The book concludes with an analysis of “the beloved community” as theorized by Martin Luther King Jr. in conversation with bell hooks and Marx’s concept of Gemeinwesen (“community-being”). Here the idea of family abolition as the communization of care is expanded and defined through the experience of the beloved community: “The Abolition of the family must be the positive creation of a society of generalized human care and queer love.”13O’Brien, Family Abolition, 246.

On the whole, O’Brien offers a critical reply to the right-wing demand for the heteronormative bourgeois family responding in the revolutionary affirmative:

YES, we queer and trans people ARE demanding the abolition of the family. We are demanding this because the family cannot end our collective oppression and exploitation by racial capitalism, nor can it be the vehicle for the universalization of the care we need to survive.

The strategy of focusing on the abolition of the family rather than a more general abolition of capitalism stems from the book’s desire to offer a speculative articulation of how building larger-scale revolutionary forms of social reproduction can transition us to a classless society. This will require the abolition of the family as both an economic unit and the gatekeeper of the care required to live a flourishing life.

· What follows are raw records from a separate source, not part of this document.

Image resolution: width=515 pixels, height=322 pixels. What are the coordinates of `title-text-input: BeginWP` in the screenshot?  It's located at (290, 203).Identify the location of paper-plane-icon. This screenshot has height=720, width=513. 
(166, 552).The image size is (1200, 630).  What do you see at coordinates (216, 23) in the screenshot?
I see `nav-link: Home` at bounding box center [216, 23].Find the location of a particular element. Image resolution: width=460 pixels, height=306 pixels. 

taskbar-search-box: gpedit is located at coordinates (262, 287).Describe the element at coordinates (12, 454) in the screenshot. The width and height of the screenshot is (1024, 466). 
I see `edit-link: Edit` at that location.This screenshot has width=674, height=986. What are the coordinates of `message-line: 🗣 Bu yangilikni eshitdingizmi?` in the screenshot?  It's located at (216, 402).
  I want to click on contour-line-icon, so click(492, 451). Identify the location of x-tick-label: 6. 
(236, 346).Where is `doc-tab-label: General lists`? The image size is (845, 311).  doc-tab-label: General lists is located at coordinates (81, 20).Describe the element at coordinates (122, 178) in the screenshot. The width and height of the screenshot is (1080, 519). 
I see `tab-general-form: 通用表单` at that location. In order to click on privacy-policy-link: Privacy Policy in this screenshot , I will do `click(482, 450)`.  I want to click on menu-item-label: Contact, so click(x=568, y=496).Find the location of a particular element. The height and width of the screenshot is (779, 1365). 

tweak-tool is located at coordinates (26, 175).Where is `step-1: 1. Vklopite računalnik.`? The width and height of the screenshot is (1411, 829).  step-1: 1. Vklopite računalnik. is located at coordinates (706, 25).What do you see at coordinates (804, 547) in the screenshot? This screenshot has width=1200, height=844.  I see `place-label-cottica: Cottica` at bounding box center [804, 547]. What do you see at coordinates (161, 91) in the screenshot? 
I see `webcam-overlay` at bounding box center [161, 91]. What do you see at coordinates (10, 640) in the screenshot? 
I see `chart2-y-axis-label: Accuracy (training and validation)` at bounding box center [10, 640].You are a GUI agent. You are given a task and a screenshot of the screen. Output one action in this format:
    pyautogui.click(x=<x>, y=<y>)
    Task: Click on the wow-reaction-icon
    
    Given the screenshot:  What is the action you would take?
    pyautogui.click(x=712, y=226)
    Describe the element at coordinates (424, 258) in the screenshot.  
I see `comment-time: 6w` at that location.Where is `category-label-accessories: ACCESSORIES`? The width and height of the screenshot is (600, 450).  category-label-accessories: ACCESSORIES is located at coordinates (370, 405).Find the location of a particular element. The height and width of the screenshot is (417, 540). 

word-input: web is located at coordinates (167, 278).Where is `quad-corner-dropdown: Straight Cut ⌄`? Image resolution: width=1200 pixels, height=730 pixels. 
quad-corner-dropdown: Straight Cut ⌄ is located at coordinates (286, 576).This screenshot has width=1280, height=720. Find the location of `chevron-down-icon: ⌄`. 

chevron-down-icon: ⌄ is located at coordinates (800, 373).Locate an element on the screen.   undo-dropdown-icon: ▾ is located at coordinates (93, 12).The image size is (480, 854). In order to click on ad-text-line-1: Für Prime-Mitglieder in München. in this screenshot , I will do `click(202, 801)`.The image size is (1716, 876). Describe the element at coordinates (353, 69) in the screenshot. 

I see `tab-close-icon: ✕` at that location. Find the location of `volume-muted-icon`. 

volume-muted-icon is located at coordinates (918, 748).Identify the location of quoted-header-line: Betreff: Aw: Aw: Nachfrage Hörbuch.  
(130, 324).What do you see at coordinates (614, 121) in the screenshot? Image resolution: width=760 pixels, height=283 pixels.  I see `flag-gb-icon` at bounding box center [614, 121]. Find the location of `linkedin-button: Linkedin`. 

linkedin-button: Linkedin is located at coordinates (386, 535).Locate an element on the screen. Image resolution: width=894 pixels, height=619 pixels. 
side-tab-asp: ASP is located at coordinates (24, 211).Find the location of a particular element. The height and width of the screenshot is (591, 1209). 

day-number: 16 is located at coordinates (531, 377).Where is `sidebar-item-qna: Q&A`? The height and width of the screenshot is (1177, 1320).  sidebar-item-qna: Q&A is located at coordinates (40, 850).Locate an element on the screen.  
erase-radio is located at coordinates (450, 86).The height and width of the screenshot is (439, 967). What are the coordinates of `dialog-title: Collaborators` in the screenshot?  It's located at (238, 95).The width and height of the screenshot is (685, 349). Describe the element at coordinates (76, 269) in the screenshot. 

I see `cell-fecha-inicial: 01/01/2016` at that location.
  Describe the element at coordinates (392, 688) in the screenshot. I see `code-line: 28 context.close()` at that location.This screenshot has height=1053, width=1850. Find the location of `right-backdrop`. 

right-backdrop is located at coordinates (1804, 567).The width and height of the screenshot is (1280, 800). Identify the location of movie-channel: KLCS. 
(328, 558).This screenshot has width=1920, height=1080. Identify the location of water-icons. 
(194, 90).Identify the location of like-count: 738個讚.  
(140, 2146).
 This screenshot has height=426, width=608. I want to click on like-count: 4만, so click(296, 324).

Rather than a blueprint for a new world, Family Abolition: Capitalism and the Communizing of Care pushes us to think beyond the solutions of the present by growing the different revolutionary organizations of care already at work in our mass revolts and uprisings. While there remain many questions regarding the details of how to get from here to there, this book makes dreaming of a world we can all live in seem tantalizingly close and possible.